The attire, the things that they carry, and the surroundings of the individuals help us to understand the nature of work and their status. There are many who have special uniforms they wear to distinguish them from the others while most are clad in dhotis and a cloth to cover their bodies. Interestingly, the individuals are posing for the artist and most are clearly at work. One wonders if the artist was able to communicate with their muse despite the language barrier that must have been there. Strangely, none of them seem to have even a hint of a smile; most look forlorn and sad. Many of them have very similar features except for the facial hair and some who wear different headgear.


The decade that Solvyns spent in and around Calcutta was used extensively by him to move around to capture the common Indians at work in his etchings. For anyone looking at these works today, they serve as a valuable documentation of the people of the times gone by, and we . should be indebted to the artist for this. Even the works that feature Ramayan Gayn [Ramayan gaan/Narration of Ramayan], Mohabharat Chobha [Mahabharat sabha], or Routh Jatrah [Rath Yatra] seem to present simply a record of the event on how it was held, how the people involved conducted it and how the devotees were seated or stood while witnessing it. Solvyns is undoubtedly one of the few foreigners who captured Indians in the Eastern provinces in their elements, with a focus on their caste-based occupations, albeit from an outsider’s eye.

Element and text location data
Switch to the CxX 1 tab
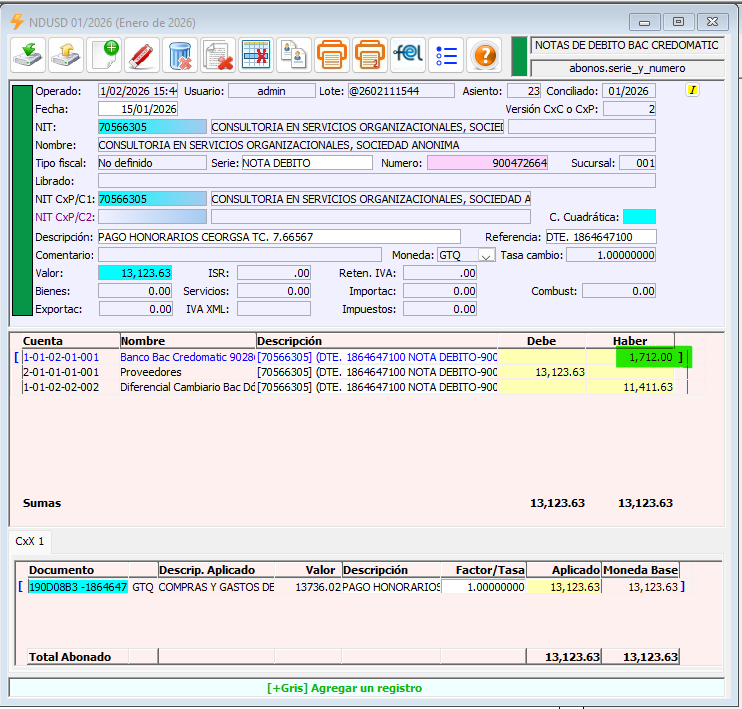Viewport: 742px width, 709px height. pyautogui.click(x=28, y=541)
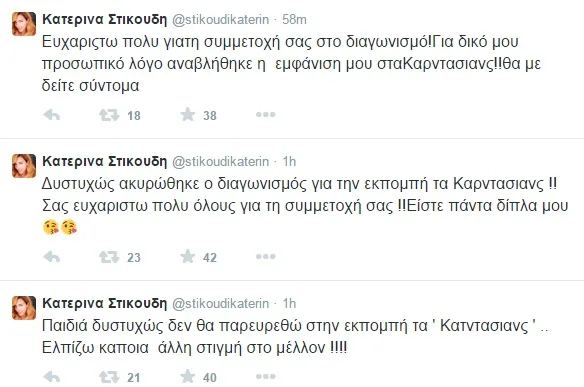The width and height of the screenshot is (584, 387).
Task: Retweet the tweet with 23 retweets
Action: (109, 257)
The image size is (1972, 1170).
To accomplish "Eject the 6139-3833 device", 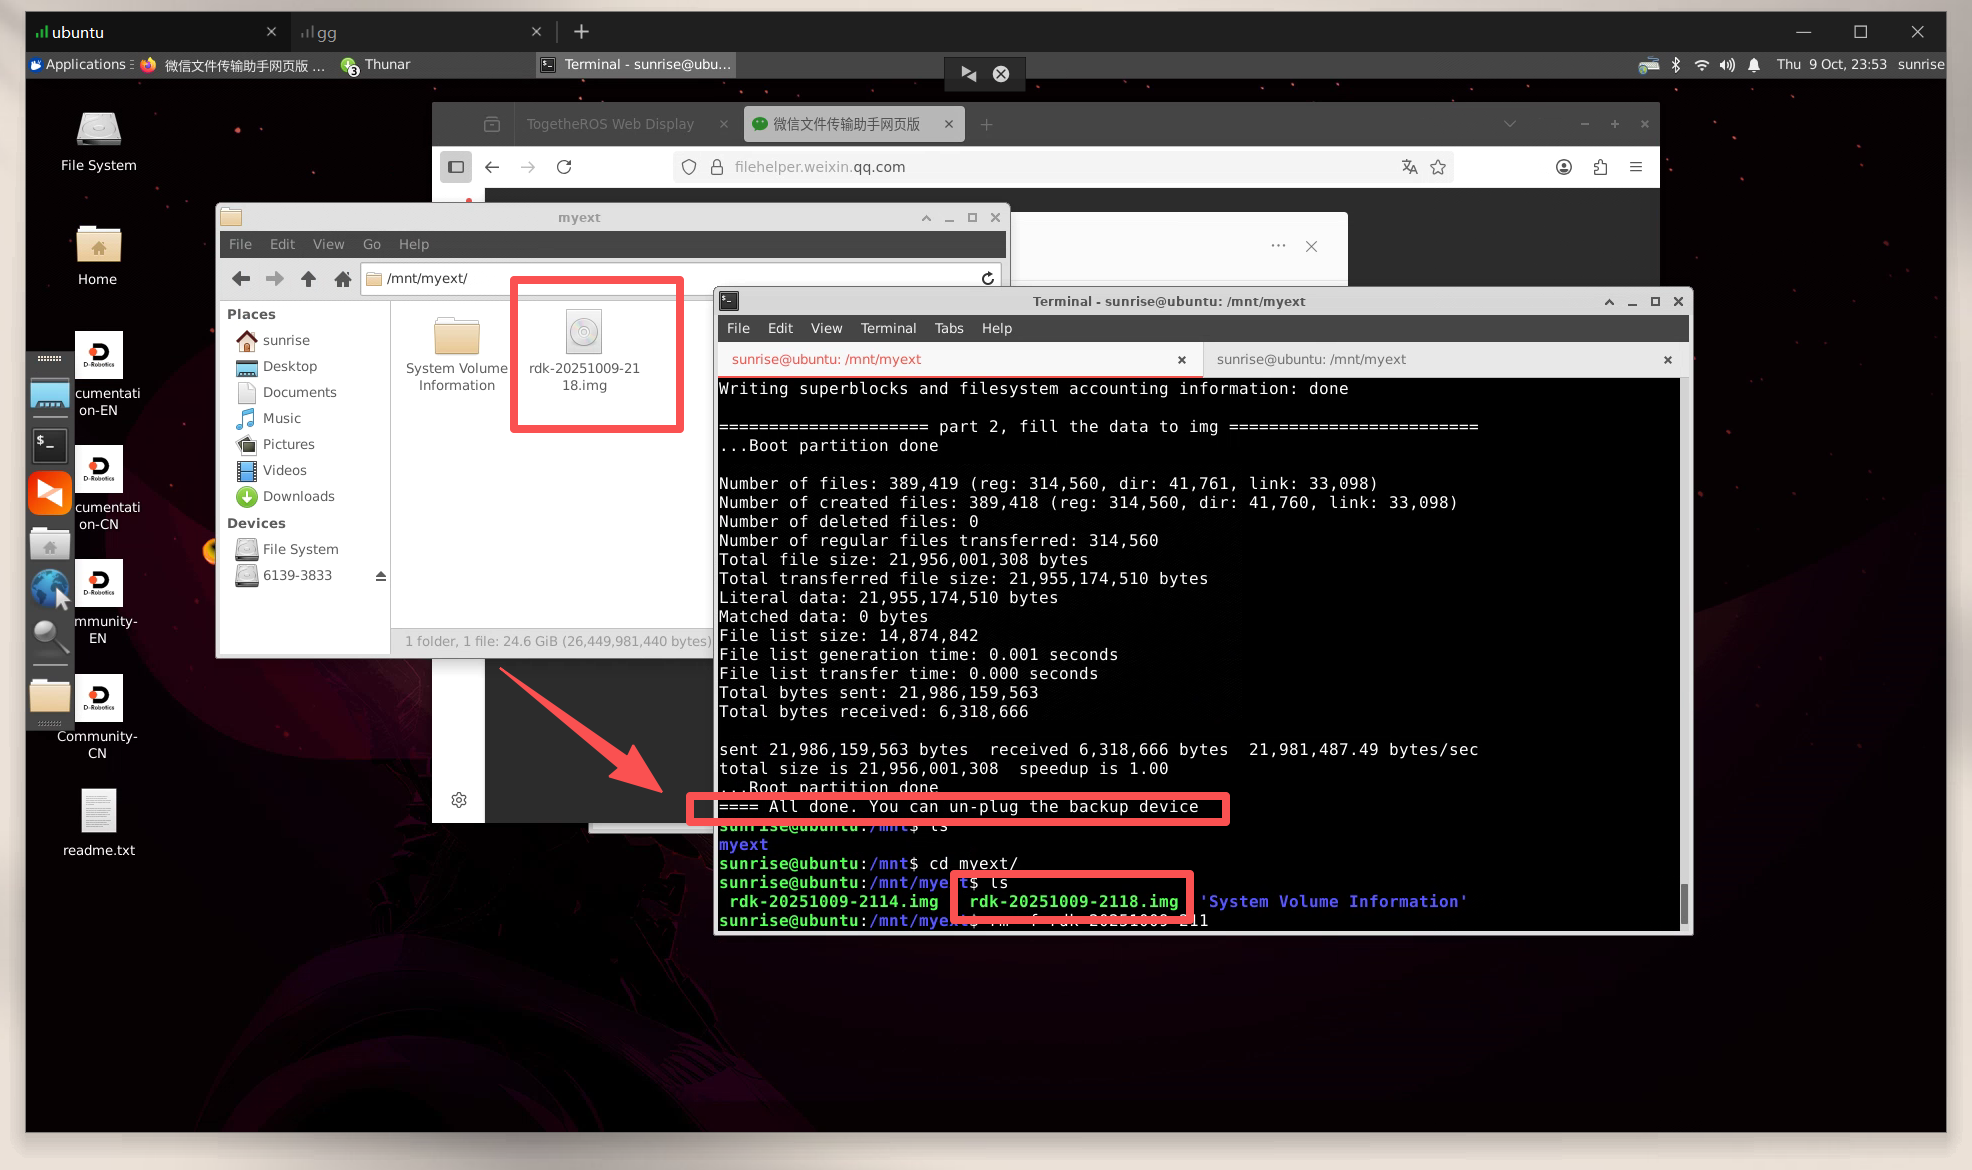I will 380,576.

Task statement: Reproduce the stretch of the passage on Solvyns's etchings from "The decade that" through "an outsider’s eye.".

Full response:
The decade that Solvyns spent in and around Calcutta was used extensively by him to move around to capture the common Indians at work in his etchings. For anyone looking at these works today, they serve as a valuable documentation of the people of the times gone by, and we . should be indebted to the artist for this. Even the works that feature Ramayan Gayn [Ramayan gaan/Narration of Ramayan], Mohabharat Chobha [Mahabharat sabha], or Routh Jatrah [Rath Yatra] seem to present simply a record of the event on how it was held, how the people involved conducted it and how the devotees were seated or stood while witnessing it. Solvyns is undoubtedly one of the few foreigners who captured Indians in the Eastern provinces in their elements, with a focus on their caste-based occupations, albeit from an outsider’s eye.